Data to examine:
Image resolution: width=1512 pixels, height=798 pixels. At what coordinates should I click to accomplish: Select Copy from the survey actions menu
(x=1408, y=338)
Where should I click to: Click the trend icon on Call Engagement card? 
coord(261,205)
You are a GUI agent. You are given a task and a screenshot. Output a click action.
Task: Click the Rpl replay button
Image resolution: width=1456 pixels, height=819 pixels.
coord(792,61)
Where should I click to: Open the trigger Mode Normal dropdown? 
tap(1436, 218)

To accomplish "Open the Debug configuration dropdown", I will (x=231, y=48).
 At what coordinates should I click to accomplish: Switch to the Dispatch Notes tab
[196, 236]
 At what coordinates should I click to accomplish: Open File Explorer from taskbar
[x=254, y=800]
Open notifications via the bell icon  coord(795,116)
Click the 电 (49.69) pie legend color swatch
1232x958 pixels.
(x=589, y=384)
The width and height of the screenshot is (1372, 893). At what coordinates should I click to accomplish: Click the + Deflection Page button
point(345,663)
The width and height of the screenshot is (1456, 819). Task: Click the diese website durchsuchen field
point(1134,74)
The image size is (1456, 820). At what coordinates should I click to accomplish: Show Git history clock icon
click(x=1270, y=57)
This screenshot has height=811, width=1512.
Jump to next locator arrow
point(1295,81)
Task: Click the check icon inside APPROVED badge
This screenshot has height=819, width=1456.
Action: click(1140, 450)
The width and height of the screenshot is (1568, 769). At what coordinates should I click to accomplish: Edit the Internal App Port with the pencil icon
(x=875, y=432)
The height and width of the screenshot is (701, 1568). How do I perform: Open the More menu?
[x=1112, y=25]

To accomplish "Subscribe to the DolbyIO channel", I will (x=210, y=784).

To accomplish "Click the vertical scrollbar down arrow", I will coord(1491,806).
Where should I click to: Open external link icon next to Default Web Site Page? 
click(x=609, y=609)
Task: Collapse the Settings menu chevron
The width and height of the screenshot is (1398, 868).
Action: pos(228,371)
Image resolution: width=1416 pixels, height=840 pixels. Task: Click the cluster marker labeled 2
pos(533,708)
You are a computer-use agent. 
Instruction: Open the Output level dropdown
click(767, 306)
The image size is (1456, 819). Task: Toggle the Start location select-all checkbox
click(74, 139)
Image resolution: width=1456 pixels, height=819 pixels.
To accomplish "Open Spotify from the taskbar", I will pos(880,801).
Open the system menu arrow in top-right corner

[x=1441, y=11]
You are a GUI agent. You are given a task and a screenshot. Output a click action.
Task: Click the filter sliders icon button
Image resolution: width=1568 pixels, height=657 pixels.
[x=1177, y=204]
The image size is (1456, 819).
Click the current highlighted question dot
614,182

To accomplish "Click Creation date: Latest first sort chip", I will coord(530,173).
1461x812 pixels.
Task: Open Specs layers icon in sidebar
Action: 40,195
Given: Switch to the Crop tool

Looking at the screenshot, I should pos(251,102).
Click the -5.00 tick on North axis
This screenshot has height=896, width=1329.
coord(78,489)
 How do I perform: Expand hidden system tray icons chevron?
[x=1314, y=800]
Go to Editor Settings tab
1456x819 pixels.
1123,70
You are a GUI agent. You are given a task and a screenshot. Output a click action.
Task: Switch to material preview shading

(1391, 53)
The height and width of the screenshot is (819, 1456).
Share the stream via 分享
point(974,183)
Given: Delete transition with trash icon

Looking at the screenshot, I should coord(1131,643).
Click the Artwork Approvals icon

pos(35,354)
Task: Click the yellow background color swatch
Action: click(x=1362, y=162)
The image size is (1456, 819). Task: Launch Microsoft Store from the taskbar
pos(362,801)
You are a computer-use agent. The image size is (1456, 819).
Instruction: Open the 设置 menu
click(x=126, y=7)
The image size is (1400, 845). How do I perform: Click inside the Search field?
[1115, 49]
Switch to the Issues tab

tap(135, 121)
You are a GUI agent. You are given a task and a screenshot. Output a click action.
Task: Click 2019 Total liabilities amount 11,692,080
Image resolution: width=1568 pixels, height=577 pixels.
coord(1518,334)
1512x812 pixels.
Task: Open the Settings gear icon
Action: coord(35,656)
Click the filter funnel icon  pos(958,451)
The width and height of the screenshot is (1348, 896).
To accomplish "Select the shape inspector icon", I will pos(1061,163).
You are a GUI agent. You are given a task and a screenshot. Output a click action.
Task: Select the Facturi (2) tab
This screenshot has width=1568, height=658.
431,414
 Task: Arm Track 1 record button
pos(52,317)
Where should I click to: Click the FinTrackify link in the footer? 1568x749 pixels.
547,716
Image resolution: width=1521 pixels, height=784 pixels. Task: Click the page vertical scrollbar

Your task:
Copy out all lines from the material above that contain the string "computer".

Response area:
You are a computer-use agent. 
You are a computer-use agent. The image size is (1456, 819).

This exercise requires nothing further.